Assignment: Find the line containing "Task: Click the checkmark", then print it and each following line through the end of the records, exactly and with nothing added; leave out any pictures.

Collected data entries
::::::
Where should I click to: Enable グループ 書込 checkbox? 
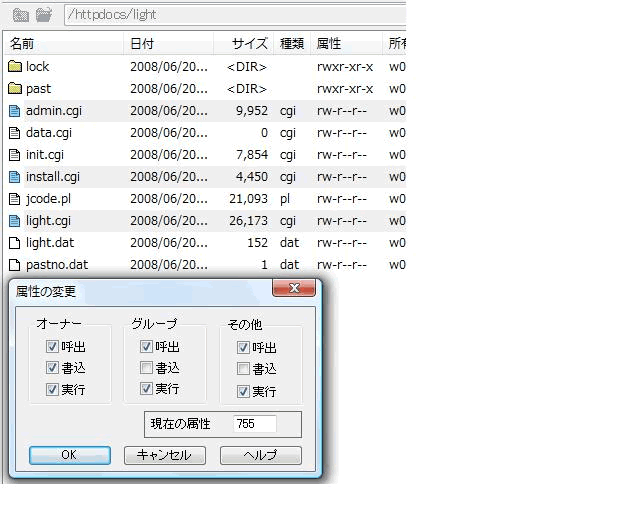(x=147, y=368)
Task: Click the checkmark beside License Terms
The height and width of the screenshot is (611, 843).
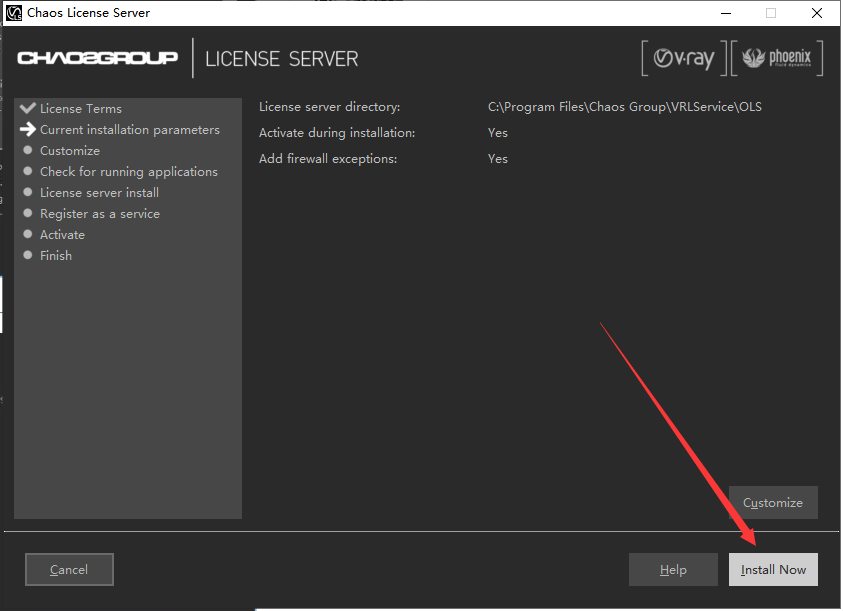Action: click(x=28, y=108)
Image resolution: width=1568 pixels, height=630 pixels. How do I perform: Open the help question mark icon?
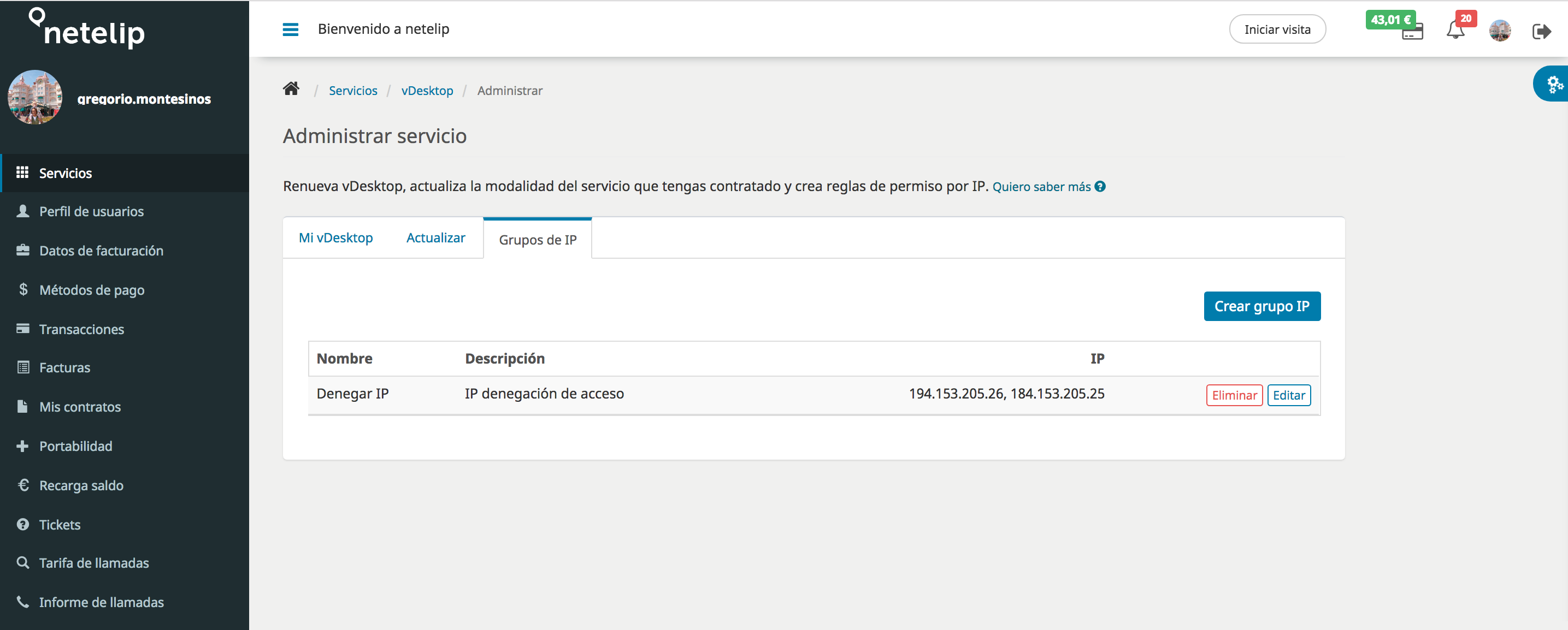pyautogui.click(x=1100, y=187)
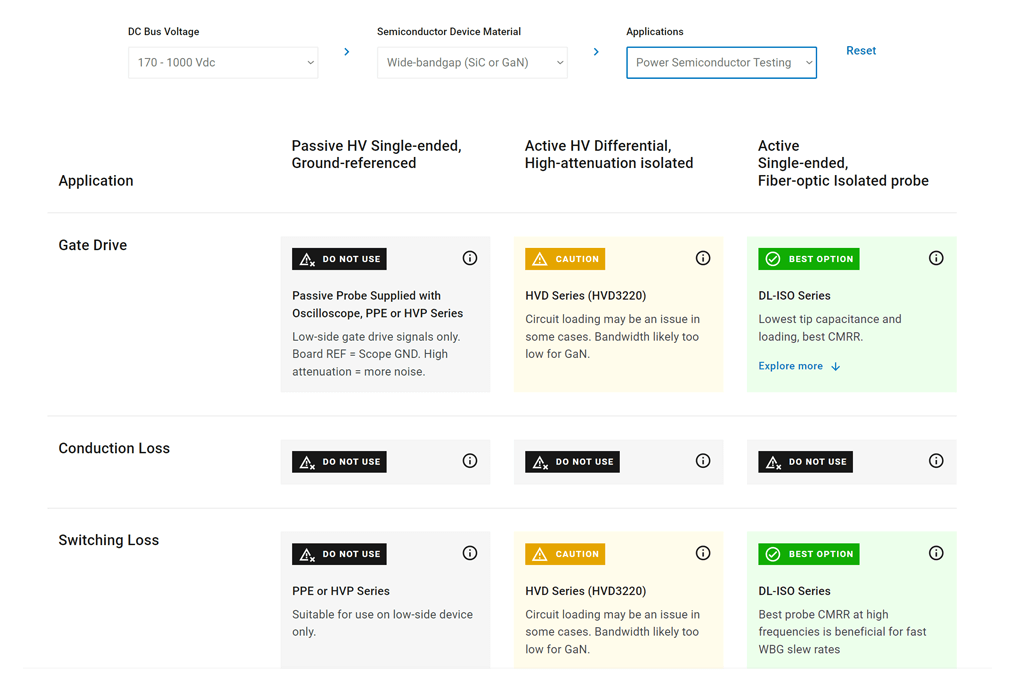Viewport: 1024px width, 686px height.
Task: Click the Caution badge in Gate Drive row
Action: point(565,259)
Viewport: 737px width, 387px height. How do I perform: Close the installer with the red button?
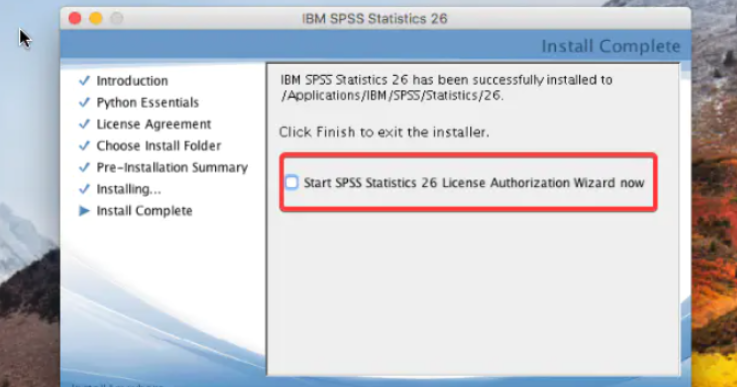pos(75,18)
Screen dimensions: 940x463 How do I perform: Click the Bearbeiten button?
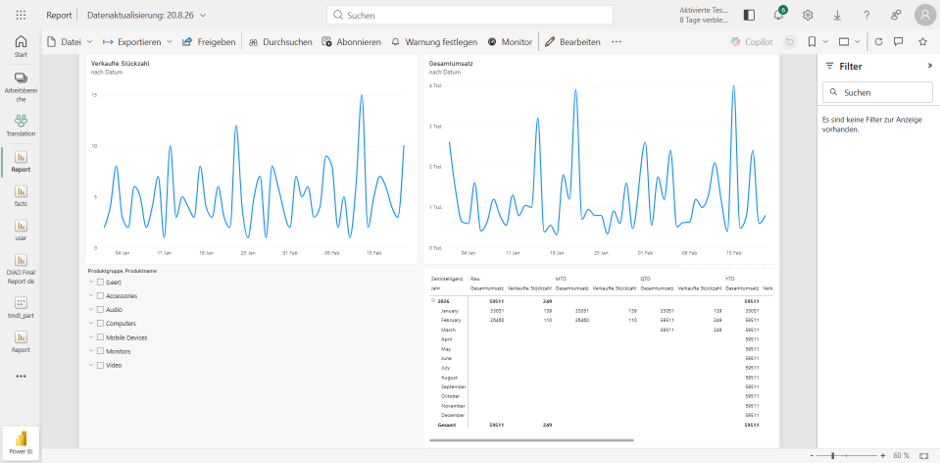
::::::
Exercise answer:
Task: Click the checkmark beside License Terms
The height and width of the screenshot is (611, 843).
Action: click(x=28, y=108)
Image resolution: width=1568 pixels, height=630 pixels. How do I perform: Open the help question mark icon?
pyautogui.click(x=1100, y=187)
Viewport: 1024px width, 686px height.
Task: Click the Caution badge in Gate Drive row
Action: point(565,259)
Viewport: 737px width, 387px height. How do I perform: Close the installer with the red button?
pos(75,18)
Screen dimensions: 940x463 How do I perform: Click the Bearbeiten button?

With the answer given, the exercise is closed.